There was even icing on the cake provided by a gesture that expresses the cultural nature of the Sant Jordi celebration and stands up for Catalan, at an extremely difficult time for the country's own language. The agreement between Barça and Òmnium Cultural brought to the Camp Nou a huge mosaic based on the slogan Comparteix el català - "Share Catalan" - also including the four bars of the senyera flag - that was formed at the start of the match, while the anthem of Futbol Club Barcelona was playing. With the television audience figures, it is estimated that this would have been seen by around 150 million viewers. Barça and Òmnium thus claim that they are more than a club and also more than an association, by defending the Catalan language in sport and giving it global visibility.

The sales figures for roses and books shown once again showed the vitality of a day with the streets full of people and with, for one day at least, an exquisite political rivalry on display with the entire parliamentary spectrum trying to win votes for the municipal elections on May 28th and activist groups of different ideologies spread across a few streets around the Rambla de Catalunya. The book sector body Cambra del Llibre declared, late on Sunday night, that Sant Jordi 2023 has been the best edition in history, and that sales are up by 5% compared to the previous best year. The Catalan florists' guild, for its part, estimates that around 6 million roses were sold.

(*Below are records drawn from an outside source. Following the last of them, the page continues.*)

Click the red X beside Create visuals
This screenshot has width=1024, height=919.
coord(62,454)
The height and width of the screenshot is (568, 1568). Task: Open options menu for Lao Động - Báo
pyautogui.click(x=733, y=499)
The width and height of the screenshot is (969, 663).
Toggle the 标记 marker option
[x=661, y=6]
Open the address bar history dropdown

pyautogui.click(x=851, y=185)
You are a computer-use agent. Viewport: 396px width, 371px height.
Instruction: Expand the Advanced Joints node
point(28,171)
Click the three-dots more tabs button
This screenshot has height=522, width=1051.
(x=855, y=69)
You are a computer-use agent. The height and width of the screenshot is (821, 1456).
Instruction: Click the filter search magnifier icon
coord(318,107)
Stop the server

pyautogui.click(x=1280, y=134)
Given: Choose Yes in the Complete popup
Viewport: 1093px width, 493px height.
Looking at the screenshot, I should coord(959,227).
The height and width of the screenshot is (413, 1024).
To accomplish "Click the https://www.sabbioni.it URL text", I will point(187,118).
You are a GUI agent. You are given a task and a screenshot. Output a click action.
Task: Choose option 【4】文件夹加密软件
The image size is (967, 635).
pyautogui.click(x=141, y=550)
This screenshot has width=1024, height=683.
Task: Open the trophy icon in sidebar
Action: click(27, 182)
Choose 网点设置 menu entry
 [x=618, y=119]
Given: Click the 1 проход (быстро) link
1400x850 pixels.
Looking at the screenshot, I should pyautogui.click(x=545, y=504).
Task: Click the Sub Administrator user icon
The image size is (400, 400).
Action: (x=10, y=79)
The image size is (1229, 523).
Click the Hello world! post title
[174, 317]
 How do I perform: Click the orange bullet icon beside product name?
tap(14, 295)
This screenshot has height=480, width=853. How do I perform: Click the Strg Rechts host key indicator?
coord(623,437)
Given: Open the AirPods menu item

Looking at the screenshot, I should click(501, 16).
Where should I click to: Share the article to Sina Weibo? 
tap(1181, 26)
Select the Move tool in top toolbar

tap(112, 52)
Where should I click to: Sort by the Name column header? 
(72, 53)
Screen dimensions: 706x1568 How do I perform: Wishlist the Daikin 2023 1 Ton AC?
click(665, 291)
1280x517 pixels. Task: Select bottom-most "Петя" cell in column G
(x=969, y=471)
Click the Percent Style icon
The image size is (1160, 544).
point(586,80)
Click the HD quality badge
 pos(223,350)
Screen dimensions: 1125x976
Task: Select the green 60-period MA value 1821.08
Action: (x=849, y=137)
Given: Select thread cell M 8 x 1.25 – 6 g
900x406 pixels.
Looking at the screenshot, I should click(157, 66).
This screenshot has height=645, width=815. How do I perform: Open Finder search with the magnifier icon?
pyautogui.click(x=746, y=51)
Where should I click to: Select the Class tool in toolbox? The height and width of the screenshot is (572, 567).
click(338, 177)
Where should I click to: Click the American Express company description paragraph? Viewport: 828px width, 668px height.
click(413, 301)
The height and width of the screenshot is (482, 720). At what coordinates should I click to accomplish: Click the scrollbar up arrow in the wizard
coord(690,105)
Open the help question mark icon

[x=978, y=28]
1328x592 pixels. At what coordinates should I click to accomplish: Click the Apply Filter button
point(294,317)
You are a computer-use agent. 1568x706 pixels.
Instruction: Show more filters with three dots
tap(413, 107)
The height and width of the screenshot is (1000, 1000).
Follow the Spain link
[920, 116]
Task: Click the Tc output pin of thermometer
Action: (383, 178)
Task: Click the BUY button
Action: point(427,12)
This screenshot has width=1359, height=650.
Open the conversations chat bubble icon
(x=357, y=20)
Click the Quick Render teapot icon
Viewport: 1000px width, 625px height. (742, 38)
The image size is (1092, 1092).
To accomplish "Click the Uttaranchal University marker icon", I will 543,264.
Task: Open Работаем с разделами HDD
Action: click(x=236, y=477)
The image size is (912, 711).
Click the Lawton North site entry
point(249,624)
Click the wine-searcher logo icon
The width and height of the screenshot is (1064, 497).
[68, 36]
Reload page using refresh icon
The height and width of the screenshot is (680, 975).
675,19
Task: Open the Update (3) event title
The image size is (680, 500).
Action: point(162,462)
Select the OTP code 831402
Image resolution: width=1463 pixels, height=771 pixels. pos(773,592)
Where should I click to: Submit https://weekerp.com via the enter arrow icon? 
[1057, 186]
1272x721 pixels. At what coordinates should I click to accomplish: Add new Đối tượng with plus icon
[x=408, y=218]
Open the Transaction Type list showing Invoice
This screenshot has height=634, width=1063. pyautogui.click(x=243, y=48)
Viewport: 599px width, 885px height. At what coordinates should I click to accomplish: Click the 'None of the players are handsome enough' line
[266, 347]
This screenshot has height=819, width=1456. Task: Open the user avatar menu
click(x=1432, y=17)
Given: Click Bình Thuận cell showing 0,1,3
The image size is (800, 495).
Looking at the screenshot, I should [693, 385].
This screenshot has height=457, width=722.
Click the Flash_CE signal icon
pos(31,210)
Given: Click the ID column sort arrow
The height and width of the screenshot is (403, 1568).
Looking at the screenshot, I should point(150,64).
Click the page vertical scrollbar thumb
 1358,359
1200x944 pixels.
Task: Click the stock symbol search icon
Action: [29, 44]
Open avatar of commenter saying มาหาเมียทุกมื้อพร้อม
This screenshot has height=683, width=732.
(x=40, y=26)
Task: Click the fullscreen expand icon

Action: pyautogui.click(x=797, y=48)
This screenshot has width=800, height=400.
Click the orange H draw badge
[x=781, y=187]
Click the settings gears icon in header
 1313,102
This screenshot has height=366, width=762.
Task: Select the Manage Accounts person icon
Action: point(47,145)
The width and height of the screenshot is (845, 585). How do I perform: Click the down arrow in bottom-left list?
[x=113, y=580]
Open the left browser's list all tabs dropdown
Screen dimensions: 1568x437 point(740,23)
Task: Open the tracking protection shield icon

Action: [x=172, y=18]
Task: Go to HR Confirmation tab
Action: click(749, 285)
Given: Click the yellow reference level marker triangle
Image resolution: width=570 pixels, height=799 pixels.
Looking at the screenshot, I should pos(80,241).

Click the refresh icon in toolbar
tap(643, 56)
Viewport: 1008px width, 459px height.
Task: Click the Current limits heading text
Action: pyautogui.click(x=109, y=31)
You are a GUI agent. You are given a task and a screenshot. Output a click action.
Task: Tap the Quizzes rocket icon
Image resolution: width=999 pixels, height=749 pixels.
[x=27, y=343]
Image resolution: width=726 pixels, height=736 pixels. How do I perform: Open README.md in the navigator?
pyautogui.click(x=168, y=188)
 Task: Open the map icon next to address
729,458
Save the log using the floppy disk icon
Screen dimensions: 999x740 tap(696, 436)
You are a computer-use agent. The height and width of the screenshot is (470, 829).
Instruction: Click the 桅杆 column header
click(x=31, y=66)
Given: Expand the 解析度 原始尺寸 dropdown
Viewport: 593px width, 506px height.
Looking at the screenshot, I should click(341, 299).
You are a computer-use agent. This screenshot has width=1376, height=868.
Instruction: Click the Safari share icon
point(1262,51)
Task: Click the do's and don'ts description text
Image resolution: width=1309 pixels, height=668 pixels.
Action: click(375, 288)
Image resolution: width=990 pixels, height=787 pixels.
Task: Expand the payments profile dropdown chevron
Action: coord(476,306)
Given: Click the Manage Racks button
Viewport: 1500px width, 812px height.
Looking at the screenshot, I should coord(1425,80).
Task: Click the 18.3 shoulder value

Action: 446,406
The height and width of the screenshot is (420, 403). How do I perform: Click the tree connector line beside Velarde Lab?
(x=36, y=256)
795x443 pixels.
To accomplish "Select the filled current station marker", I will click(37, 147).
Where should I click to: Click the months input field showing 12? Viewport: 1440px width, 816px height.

One last detail: the undeniable success of the Diada de Sant Jordi, a day of festivity and enjoyment par excellence in which we Catalans go out to buy books as if we couldn't do so for the rest of the year, covers up for a few hours the exceptional status that the country that still lives under, with those in exile and those targeted by political reprisals. The former have not been able to celebrate Sant Jordi as they previously did and the latter have legal cases underway or pending. This country is also real, and it won't find its normalcy until all of this is a thing of the past.